# Exercise prompt:
Retype, exactly as they appear below, the lines between the line holding "Task: Switch to Details view layout" and the line holding "Viewport: 532px width, 398px height.", both ends included.

# Dataset content:
**********

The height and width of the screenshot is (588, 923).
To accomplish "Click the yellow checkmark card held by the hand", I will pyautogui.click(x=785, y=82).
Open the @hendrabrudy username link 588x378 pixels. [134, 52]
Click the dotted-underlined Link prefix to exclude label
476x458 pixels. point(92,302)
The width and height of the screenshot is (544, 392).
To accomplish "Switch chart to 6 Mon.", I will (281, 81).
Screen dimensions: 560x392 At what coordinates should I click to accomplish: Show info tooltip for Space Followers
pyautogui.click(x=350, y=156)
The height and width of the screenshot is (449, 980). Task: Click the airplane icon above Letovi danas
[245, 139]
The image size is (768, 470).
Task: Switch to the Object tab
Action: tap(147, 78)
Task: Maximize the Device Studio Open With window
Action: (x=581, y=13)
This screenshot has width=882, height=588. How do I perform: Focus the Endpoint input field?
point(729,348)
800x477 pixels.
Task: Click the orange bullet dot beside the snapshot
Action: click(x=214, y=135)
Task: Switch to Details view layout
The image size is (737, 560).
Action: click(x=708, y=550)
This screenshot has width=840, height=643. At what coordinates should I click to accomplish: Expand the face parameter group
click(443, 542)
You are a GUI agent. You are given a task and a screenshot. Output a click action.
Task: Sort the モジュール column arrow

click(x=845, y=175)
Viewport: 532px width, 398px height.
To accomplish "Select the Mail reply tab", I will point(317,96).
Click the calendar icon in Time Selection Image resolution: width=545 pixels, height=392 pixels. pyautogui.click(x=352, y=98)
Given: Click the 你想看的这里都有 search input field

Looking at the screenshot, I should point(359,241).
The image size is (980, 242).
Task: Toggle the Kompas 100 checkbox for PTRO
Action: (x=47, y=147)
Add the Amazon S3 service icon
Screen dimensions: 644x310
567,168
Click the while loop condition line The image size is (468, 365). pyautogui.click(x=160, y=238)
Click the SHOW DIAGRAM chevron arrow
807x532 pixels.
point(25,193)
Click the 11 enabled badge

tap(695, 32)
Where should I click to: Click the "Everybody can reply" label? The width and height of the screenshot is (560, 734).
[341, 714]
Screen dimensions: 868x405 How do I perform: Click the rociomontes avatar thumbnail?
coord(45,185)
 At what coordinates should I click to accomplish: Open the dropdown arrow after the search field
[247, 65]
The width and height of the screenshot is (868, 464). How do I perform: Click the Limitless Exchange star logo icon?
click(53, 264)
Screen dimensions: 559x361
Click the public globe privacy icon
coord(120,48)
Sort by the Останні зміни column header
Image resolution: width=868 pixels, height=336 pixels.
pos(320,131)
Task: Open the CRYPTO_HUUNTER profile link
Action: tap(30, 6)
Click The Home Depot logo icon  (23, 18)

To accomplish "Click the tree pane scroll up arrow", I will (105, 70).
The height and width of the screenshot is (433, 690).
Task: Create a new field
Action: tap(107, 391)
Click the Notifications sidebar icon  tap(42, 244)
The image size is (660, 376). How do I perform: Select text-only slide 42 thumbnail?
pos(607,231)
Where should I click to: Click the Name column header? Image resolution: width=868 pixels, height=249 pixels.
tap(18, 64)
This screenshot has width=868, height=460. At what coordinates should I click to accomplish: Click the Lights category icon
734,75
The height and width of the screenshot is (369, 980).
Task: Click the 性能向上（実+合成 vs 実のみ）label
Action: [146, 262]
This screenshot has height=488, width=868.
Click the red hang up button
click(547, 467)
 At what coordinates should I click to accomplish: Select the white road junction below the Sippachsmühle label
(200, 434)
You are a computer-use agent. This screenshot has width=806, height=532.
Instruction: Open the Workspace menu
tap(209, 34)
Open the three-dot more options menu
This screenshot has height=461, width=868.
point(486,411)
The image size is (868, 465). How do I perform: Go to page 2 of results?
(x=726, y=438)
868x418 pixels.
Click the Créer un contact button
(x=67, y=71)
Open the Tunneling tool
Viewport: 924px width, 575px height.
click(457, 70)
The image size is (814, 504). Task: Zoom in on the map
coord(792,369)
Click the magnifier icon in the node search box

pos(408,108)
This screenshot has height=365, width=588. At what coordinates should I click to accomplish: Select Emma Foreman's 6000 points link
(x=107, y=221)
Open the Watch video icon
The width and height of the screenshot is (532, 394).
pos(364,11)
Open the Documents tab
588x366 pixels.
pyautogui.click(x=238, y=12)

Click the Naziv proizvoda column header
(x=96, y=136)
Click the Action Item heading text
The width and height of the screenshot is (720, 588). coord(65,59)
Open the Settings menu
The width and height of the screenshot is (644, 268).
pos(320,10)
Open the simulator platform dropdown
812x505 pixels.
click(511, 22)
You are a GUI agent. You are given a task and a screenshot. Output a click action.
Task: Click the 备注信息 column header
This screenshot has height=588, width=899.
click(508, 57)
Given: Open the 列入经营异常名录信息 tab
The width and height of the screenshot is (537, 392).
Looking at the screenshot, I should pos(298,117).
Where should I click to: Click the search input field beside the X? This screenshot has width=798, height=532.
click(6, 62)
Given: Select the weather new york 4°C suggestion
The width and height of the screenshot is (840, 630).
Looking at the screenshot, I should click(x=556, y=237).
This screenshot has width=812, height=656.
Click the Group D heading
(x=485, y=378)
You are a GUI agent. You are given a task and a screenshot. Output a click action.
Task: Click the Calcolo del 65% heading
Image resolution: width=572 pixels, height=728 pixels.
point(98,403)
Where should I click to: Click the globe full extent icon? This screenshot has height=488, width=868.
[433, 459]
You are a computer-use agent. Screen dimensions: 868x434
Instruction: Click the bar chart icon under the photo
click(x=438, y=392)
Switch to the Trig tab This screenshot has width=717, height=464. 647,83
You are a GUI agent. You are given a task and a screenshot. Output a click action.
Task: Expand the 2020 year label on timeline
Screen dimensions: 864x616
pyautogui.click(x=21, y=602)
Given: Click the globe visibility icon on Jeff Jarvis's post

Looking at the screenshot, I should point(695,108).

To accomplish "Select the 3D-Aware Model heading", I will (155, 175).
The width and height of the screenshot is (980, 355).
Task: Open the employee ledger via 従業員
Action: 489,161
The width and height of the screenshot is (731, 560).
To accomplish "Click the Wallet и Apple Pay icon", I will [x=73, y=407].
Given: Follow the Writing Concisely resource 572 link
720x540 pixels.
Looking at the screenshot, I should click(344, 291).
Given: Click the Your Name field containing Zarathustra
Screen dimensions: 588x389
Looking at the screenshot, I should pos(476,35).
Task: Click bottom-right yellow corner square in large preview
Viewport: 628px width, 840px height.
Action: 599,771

**********

# Response:
Task: Switch to Details view layout
The image size is (737, 560).
Action: click(x=708, y=550)
This screenshot has width=840, height=643. At what coordinates should I click to accomplish: Expand the face parameter group
click(443, 542)
You are a GUI agent. You are given a task and a screenshot. Output a click action.
Task: Sort the モジュール column arrow

click(x=845, y=175)
Viewport: 532px width, 398px height.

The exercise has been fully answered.